The Louisiana continental shelf is the most prolific offshore hydrocarbon province in the nation. Siliciclastic Miocene strata in south Louisiana and the northern Gulf of Mexico continental shelf is the most productive chronostratigraphic unit accounting for 40% of the hydrocarbons produced in the region and 40% of remaining proved reserves.

The majority of active fields on the continental shelf of this region are confined to the upper Miocene and are considered mature. Future production in these fields will, therefore, require interfield and intrafield development. On the other hand only 5% of wells drilled on the Gulf of Mexico shelf have penetrated the lower Miocene strata (below 15,000 fit or 4572 m), in which there is an estimated 10.5 Tcf [297 billion m^3] of deep-gas recoverable resources. With such great potential for new gas resources in the deep Miocene, there is a need for research to delineate a detailed structural and stratigraphic framework to guide future exploration efforts in this region.

The purpose of this study is to identify possible locations of potential undrilled resources in Miocene strata located in the Vermilion and South Marsh Island areas of the Louisiana continental shelf. Previous work on this area by the Bureau of Economic Geology has produced a sequence stratigraphic framework and detailed structural analysis of the upper 3.0 seconds of strata within this seismic survey. Using this work as a frame of reference, we analyze regions in the lower 3.0 seconds of strata to produce a structural interpretation of the lower Miocene.

Stored data:
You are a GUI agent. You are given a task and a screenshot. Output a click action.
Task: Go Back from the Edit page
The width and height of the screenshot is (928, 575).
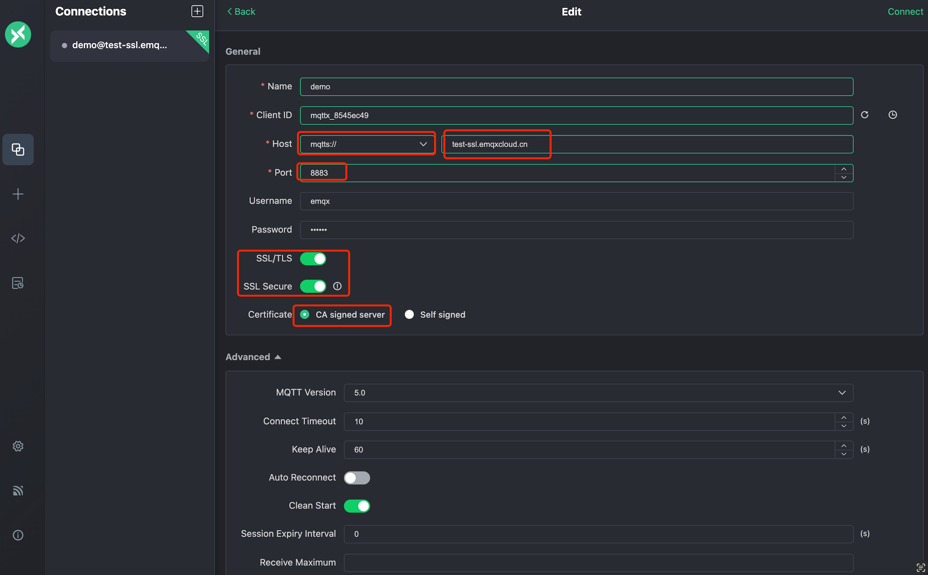click(x=241, y=12)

Parts of the exercise:
1. According to the passage on Louisiana's offshore Miocene strata, what percentage of wells drilled on the Gulf of Mexico shelf have penetrated the lower Miocene?
2. Carry on the passage on Louisiana's offshore Miocene strata from its last sentence.
The material isn't needed for what comes next.

Written answers:
1. 5%

2.
Identification of structural and stratigraphic features in the lower Miocene provides information as to the formation and trapping of hydrocarbons in the area. Our methodology incorporates the interpretation of seismic attribute, coherency slice, and isochron and isopach maps to identify areas of potential hydrocarbon accumulation. In addition we use sonic logs and synthetics in our interpretation to approximate the depth to which these potential resources may be found.

This project has produced: (1) An interpreted seismic data set that has been correlated to well logs using synthetic seismograms; (2) A geologic description that emphasizes structure below 3.0 seconds (ie. the lower Miocene); (3) Identification of regions in the lower Miocene with structural or stratigraphic features that could hold future reserves and the relationship to regions of current production. Some of these features identified are a delta lobe, a drop graben with rollover features and bright spots, and several traps associated with salt structures and growth faults.